WORK INSTRUCTION 1:
Name every social media company that the news transcript lists as having removed Donald Trump's accounts.
WORK INSTRUCTION 2:
Reproduce the news transcript word for word from "SCOTT-RAILTON: The Lego" to "with new information.".

JOHN SCOTT-RAILTON, SENIOR RESEARCHER, THE CITIZEN LAB: What he says about the manifesto is that he's writing a manifesto in a series of letters to his son, at one point he describes it as similar to the documents that serial killers write. That way, if he gets into a conflict with the government, there will be something for his son to read that he has written.

TODD (voice-over): This comes a CNN learns of recent court documents filed in another Capitol riot case detailing a bizarre discovery. The paper say that when law enforcement searched the home of defendant Robert Morse, who faces police assault charges and other accounts connected to January 6, they found a fully constructed U.S. Capitol Lego set, though prosecutors don't say if the Legos had any particular meaning.

SCOTT-RAILTON: The Lego model speaks to something broader, which is antigovernment folks, Mujahedin (ph) and other extremists now have a clear obsession with the Capitol. And many of them seem to have taken the lesson from January 6, that the Capitol should be a focus of their attention going forward. That's obviously extremely troubling.


TODD: When law enforcement arrested Robert Morse in June, they found what appeared to be the gear that he wore on January 6, along with three guns and a notebook where prosecutors say he wrote about battle about weaponry and about creating what he called a hometown militia in addition to their discovery of that Lego set.

Robert Morse has pleaded not guilty. Next week a judge will consider whether he should remain in jail pending his trial. Wolf.

BLITZER: All right Brian, thank you very much. Brian Todd with new information.

Coming up, former President Trump sues the social media giants who removed his accounts after the insurrection.



BLITZER: Today, former President Donald Trump announced he's suing major social media companies that have removed his accounts including, Twitter, Facebook and Google. He made the announcement at his golf club in Bedminster, New Jersey.

PROVIDED INFORMATION:

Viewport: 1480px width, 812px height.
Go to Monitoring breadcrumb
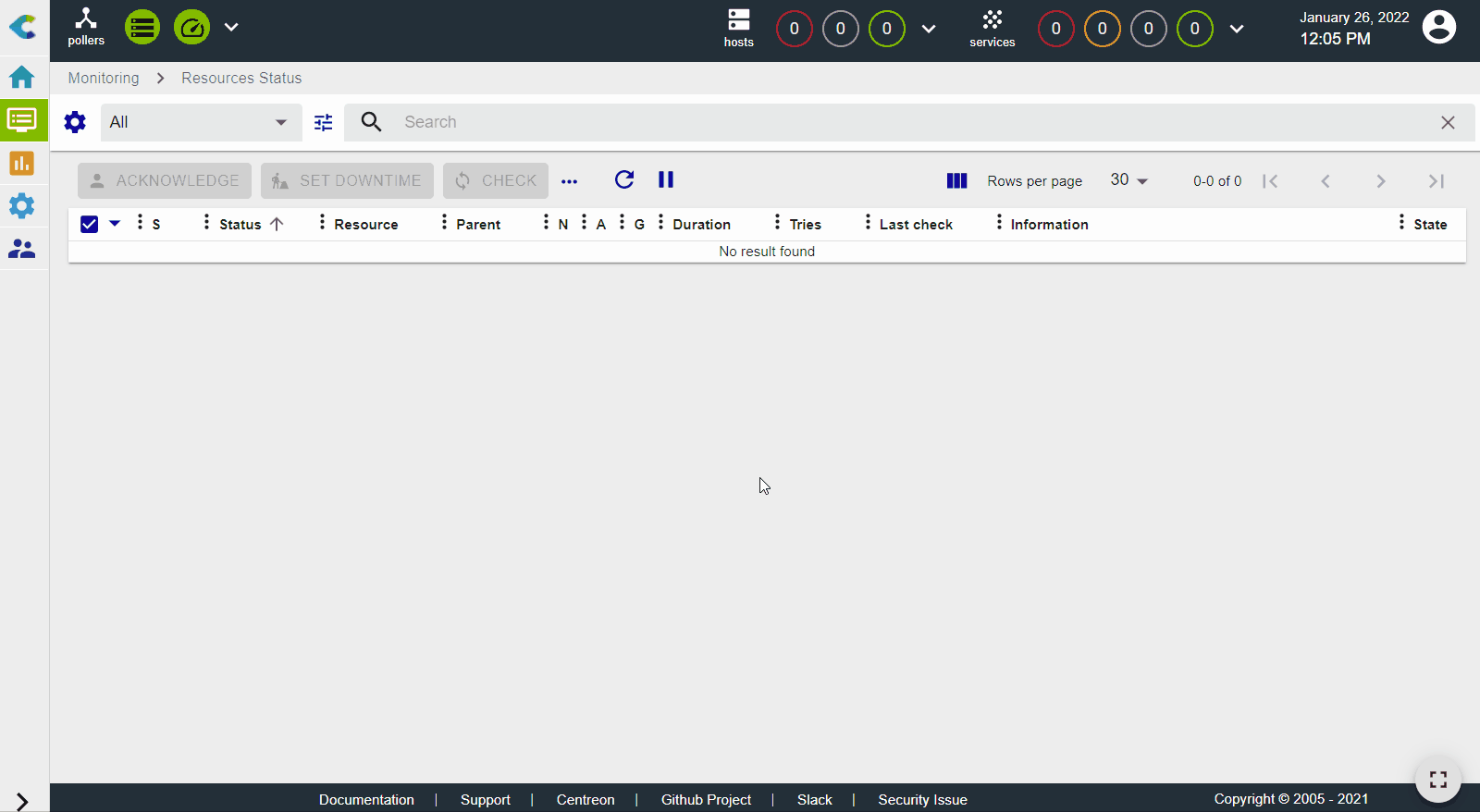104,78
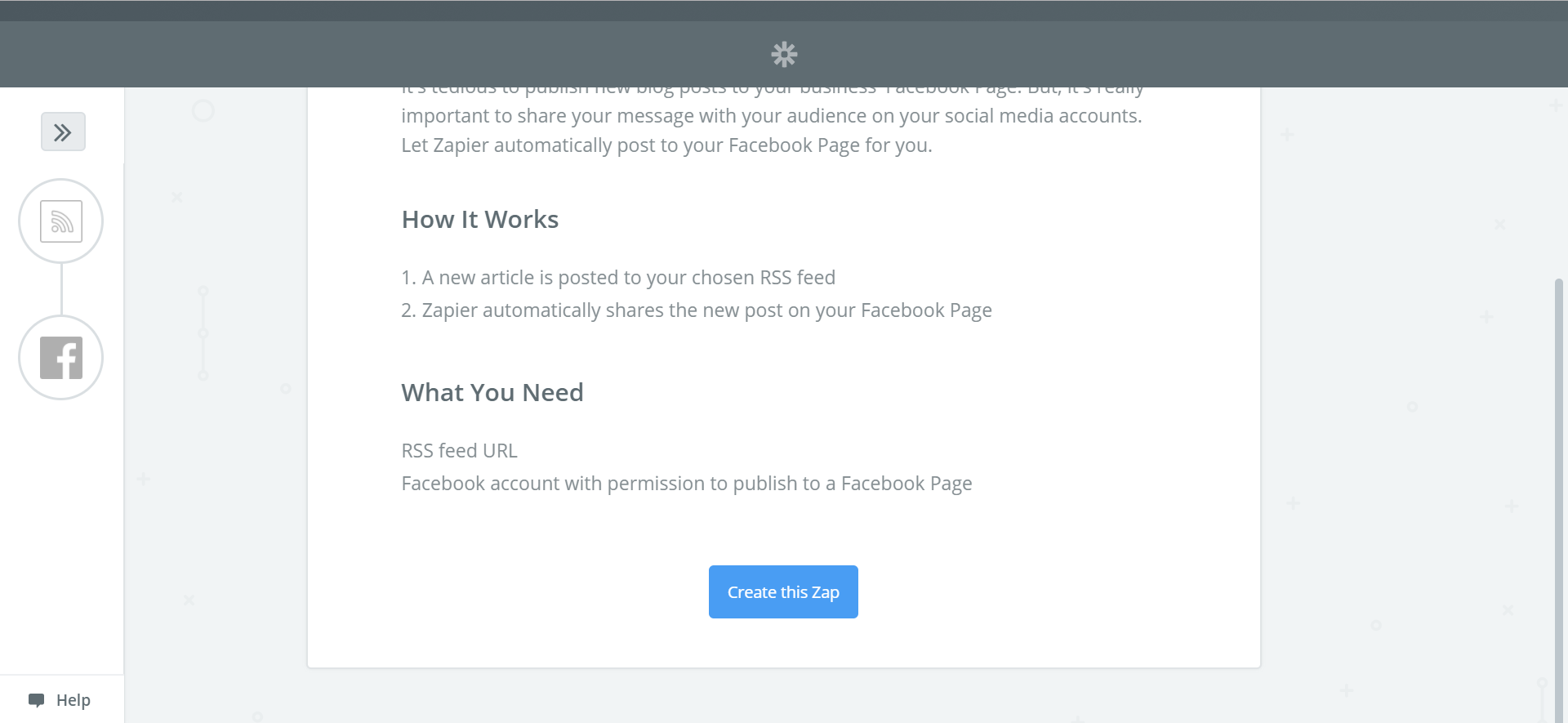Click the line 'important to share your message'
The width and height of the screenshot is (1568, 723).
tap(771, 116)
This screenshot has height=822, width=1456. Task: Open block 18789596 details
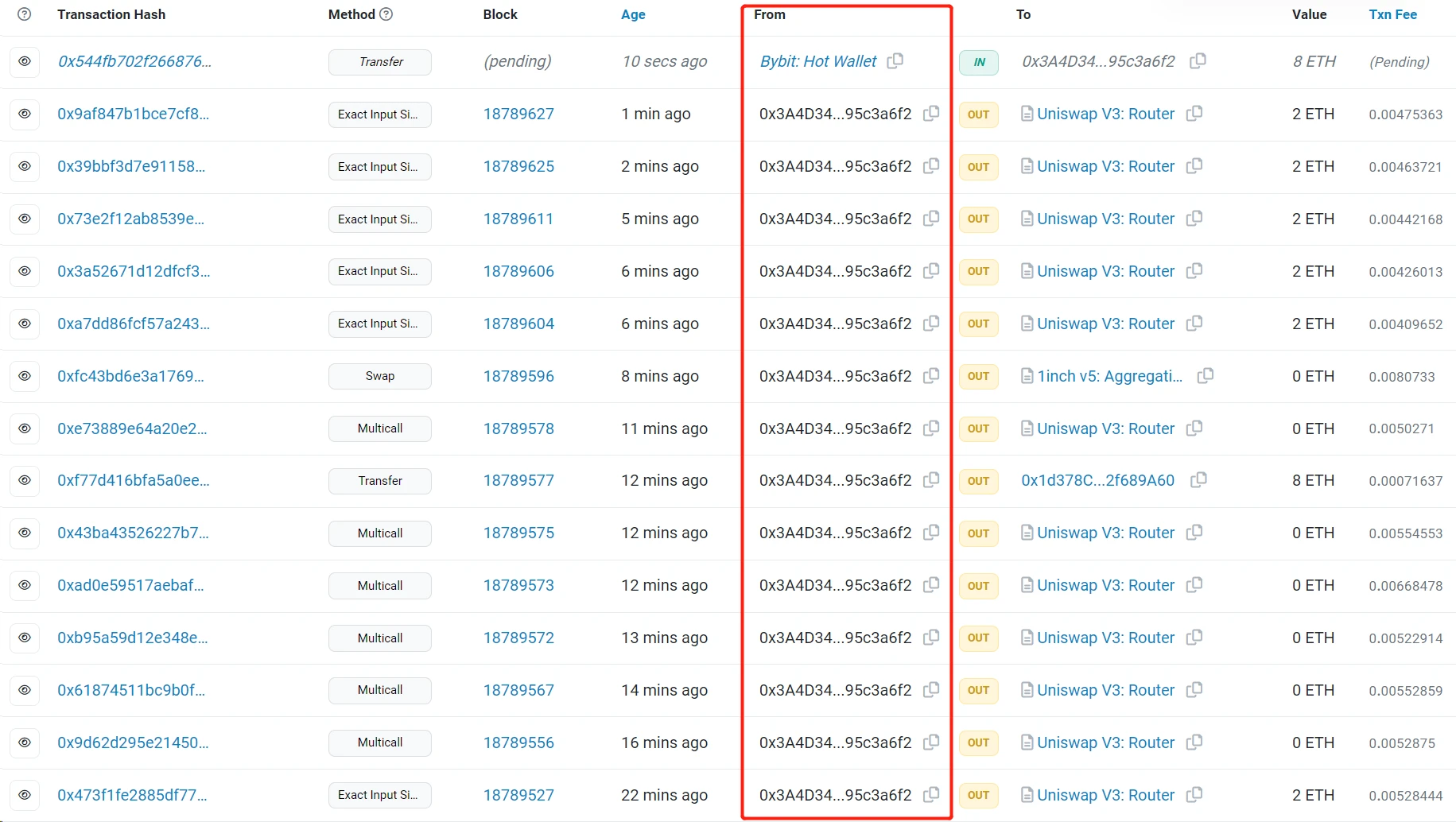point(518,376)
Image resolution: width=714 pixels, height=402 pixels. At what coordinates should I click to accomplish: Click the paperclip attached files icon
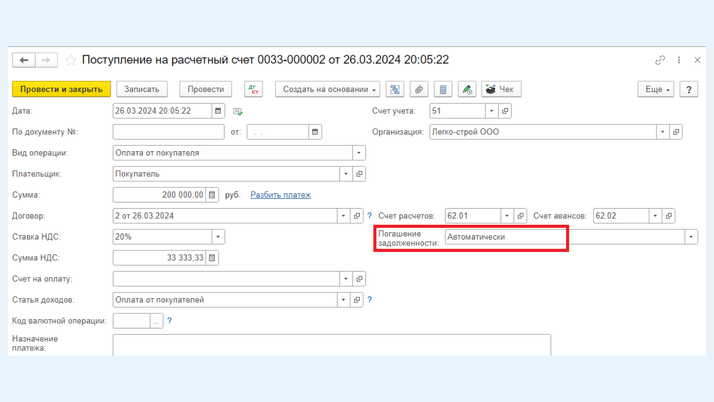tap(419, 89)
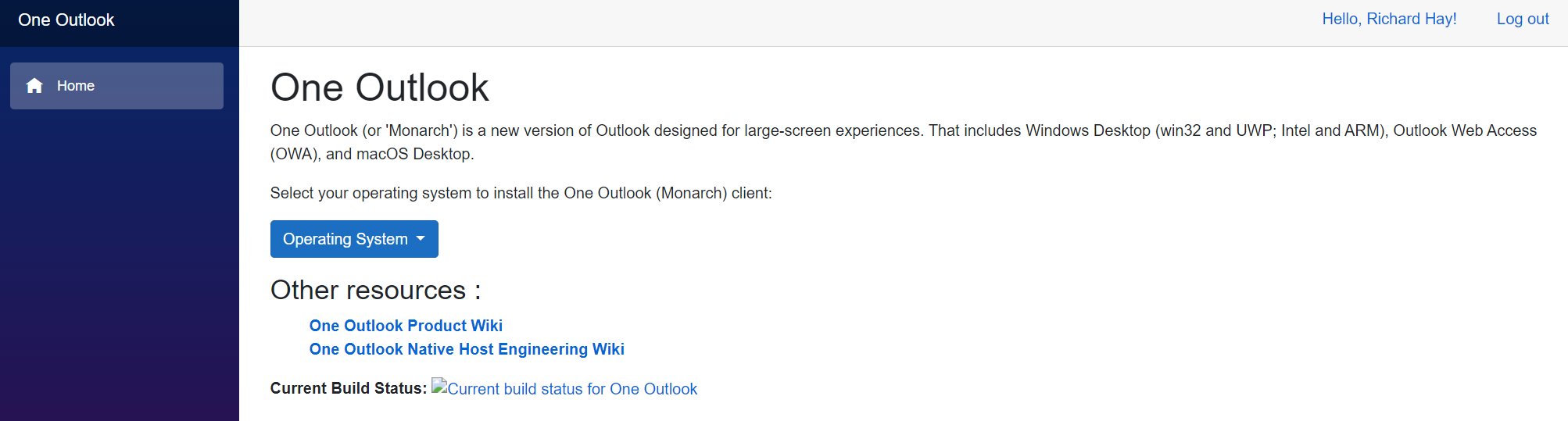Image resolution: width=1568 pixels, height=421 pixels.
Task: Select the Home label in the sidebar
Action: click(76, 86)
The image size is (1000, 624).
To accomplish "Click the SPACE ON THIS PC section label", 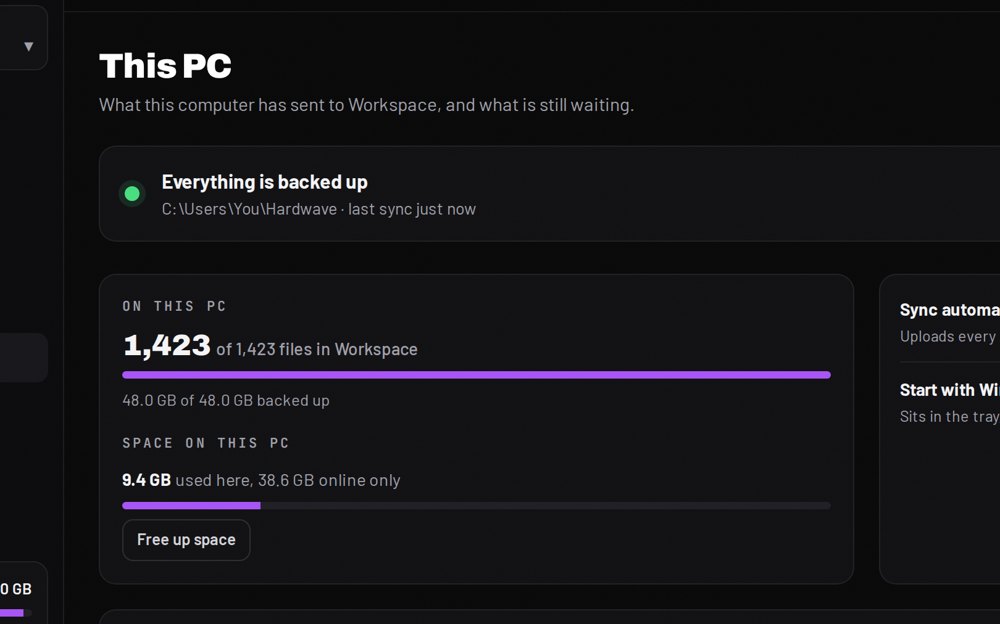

TASK OUTPUT 1:
Twitter, Facebook, Google

TASK OUTPUT 2:
SCOTT-RAILTON: The Lego model speaks to something broader, which is antigovernment folks, Mujahedin (ph) and other extremists now have a clear obsession with the Capitol. And many of them seem to have taken the lesson from January 6, that the Capitol should be a focus of their attention going forward. That's obviously extremely troubling.


TODD: When law enforcement arrested Robert Morse in June, they found what appeared to be the gear that he wore on January 6, along with three guns and a notebook where prosecutors say he wrote about battle about weaponry and about creating what he called a hometown militia in addition to their discovery of that Lego set.

Robert Morse has pleaded not guilty. Next week a judge will consider whether he should remain in jail pending his trial. Wolf.

BLITZER: All right Brian, thank you very much. Brian Todd with new information.